Elaine Godfrey writes: The November election will be the first presidential contest to take place since the U.S. Supreme Court ruled to strip some of the major protections of the Voting Rights Act of 1965, which required states with a history of voter discrimination to get federal clearance before changing their voting laws. Seventeen states will have new voting restrictions in place for the first time. Among them, Wisconsin, Texas, and North Carolina have tightened their photo ID requirements; Kansas now requires proof of citizenship to cast a ballot; and Arizona has made it a felony for people to collect ballots from others and take them to the polls.

Some people — mostly Democrats — say these laws disenfranchise poor and minority voters. But others — mostly Republicans — defend the stringent requirements as part of an effort to prevent voter fraud (an occurrence scholars largely consider to be a myth, and in some states, is more rare than a lightning strike).

But just as some states are making it more difficult to vote, others are passing legislation to make it easier.

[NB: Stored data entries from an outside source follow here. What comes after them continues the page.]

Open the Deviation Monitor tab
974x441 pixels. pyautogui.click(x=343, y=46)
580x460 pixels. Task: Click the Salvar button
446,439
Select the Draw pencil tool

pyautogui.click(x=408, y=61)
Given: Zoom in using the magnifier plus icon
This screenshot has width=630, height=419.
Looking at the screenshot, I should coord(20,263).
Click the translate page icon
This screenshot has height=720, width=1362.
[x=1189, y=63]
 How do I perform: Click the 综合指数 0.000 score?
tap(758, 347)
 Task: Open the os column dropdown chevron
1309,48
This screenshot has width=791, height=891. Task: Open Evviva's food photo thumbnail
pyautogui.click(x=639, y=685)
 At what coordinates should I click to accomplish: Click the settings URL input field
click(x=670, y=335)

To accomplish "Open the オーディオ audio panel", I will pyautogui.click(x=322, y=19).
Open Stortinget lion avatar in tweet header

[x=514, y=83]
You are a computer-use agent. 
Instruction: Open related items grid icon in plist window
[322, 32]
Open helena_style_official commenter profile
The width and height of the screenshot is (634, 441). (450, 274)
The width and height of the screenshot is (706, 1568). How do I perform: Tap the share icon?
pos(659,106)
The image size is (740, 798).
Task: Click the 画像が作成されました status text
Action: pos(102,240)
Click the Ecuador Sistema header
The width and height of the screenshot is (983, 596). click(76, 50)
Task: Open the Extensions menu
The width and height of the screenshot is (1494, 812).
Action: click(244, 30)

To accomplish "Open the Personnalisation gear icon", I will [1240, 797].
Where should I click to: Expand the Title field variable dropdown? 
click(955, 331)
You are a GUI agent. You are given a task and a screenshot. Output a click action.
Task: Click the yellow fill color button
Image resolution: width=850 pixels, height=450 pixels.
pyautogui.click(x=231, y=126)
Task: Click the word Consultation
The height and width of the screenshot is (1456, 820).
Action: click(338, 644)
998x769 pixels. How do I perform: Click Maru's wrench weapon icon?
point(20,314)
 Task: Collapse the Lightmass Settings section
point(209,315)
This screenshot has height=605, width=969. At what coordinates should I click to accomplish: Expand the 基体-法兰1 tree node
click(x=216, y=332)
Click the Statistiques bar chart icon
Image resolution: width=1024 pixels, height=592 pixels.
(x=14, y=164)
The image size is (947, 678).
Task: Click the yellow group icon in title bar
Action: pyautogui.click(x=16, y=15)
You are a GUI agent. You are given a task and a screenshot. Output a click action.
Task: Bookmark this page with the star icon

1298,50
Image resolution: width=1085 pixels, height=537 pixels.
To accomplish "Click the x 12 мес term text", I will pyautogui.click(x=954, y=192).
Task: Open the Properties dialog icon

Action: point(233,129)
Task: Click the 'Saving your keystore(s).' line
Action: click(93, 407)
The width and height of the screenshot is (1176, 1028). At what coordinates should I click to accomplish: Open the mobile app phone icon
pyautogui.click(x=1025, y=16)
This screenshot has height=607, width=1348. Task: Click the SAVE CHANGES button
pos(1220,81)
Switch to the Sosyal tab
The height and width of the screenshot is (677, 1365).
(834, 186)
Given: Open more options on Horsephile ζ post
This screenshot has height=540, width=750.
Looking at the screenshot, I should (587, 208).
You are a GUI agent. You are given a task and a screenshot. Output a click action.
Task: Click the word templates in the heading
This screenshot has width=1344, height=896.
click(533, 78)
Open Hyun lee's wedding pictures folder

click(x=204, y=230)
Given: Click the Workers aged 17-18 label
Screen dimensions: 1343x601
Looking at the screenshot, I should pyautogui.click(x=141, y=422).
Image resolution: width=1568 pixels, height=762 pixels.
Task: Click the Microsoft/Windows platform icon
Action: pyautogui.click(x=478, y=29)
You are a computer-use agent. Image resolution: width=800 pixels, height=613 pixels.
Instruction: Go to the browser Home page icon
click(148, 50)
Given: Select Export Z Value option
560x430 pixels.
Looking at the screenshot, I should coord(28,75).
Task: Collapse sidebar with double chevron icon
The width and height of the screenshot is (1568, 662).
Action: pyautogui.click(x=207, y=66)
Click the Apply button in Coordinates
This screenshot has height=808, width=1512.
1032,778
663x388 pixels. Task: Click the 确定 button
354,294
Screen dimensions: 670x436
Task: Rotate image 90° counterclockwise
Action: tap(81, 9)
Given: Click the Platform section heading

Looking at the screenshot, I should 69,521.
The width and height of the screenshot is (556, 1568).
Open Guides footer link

The Illinois House and Senate approved a measure on Tuesday to register people to vote automatically when they renew their driver’s licenses at the DMV (with an option to opt out). If Illinois Governor Bruce Rauner signs the legislation—something he has shown support for in the past—the Prairie State will be the fifth state to enact automatic voter registration, after Oregon, California, Vermont, and West Virginia. Dozens of other states are considering similar legislation. [Continue reading…]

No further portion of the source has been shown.